With bad US sub-prime loans popping up from Düsseldorf (IKB Deutsche Industriebank) to Sydney (Basis Capital), and several big name US investment banks being implicated, bankers have become wary of lending to each other.
Executives like Ackermann are extremely nervous, with good cause, that any given borrower might be on the verge of announcing billions in hidden losses on bad US sub-prime mortgages. This fear has driven up interest rates in interbank markets around the world – the money markets in which banks set short-term lending rates (most commonly 90 days) among themselves.
In bond markets, when yields go up, prices go down. And so prices in bond markets have been falling lately. This would be interesting enough but in today’s markets, inhabited by turbo-charged hedge funds employing loads of debt to magnify their returns (up and down), we’re starting to see some exciting ramifications. Exciting, that is, for cautious value investors who’ve steered clear of most income securities in recent years due to the lack of compensation for the risk they entail.
But those who ‘reached for yield’ in some hideously complex ‘income security,’ climbed up the risk curve to bag an extra percent or two of return. In some cases they have suffered huge capital losses. The likes of Westpoint, Fincorp and ACR have been well publicised but a noxious crop of securities engineered by investment banks and sold to yield-hungry investors have caused great damage, too.
The ludicrously-named Nexus4 Topaz Notes (from the Australian outpost of Ackermann’s Deutsche Bank) listed at $100 in June 2005. The market price of these ‘capital guaranteed’ (in 2015) securities has been slashed to a little over $70. ALPHA Managed Income Notes, promoted by ABN Amro to appeal to self-managed superannuation funds, has lost more than a quarter of its value since April.

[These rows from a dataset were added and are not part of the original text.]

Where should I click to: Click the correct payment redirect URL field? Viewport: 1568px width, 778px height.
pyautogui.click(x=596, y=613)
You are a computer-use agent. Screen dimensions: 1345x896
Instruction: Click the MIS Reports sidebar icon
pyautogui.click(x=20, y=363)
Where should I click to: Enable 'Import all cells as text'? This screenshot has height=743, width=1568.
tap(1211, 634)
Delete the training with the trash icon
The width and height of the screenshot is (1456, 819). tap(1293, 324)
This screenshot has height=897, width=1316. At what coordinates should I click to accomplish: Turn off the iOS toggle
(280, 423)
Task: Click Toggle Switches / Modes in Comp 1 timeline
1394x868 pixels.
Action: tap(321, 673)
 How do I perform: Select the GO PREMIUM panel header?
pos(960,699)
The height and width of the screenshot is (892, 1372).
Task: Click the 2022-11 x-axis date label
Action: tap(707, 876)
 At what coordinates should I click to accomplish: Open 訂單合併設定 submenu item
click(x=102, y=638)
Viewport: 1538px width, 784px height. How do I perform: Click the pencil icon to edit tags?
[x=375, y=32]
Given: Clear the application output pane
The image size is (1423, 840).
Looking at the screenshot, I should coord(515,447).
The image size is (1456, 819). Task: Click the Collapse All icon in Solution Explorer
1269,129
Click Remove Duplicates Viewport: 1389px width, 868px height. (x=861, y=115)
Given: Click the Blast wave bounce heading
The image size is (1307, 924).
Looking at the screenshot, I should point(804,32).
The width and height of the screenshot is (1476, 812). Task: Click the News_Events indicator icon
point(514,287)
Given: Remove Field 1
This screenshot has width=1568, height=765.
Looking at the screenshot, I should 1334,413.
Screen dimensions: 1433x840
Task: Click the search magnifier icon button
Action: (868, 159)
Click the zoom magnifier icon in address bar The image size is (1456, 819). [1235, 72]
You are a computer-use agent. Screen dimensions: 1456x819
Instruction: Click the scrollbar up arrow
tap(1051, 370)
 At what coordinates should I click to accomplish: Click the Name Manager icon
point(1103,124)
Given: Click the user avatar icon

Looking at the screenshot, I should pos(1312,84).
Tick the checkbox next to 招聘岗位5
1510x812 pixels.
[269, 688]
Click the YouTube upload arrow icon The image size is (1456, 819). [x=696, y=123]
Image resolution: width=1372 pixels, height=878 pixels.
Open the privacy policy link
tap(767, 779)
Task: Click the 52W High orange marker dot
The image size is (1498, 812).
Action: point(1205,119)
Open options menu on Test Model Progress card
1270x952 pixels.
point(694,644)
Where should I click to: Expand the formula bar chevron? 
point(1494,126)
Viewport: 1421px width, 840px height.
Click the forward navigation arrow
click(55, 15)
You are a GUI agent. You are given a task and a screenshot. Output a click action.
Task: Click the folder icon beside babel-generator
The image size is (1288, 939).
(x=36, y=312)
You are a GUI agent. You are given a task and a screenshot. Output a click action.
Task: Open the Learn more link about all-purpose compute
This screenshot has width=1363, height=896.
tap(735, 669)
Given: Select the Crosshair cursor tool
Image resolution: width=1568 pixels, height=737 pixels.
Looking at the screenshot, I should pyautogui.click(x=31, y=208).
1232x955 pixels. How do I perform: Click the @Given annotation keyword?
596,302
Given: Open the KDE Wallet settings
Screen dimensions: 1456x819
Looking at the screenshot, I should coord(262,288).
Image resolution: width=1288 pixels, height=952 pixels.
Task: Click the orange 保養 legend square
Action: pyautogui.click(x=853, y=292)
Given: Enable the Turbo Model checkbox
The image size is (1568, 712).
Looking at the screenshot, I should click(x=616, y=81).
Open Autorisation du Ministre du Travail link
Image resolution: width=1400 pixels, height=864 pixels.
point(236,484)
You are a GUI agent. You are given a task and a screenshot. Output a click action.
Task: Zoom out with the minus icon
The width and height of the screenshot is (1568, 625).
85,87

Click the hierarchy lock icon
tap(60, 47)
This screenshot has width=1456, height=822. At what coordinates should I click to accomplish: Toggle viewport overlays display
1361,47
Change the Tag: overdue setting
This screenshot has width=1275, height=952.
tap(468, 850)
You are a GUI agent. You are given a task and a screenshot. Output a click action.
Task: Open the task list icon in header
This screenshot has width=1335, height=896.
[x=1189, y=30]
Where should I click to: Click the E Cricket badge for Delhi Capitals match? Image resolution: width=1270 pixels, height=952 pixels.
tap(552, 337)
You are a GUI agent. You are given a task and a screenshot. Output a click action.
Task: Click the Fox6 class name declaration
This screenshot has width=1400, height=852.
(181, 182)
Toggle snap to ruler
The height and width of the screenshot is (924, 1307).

And the reason? Because bankers are no longer comfortable lending so much money to buy securities that seem to be falling in price almost daily, they’re politely requesting hedge fund managers and their ilk to liquidate a portion of their portfolio to pay down their debt. That’s why prices have dropped and that’s why opportunities are now emerging. Forced selling tends to do that.
Our team has recently introduced buy recommendations on five income securities but we suggest you play the game selectively and opportunistically. It’s a superior strategy to simply responding to an enthusiastic phone call from your broker offering a new-fangled income security with a fat fee attached.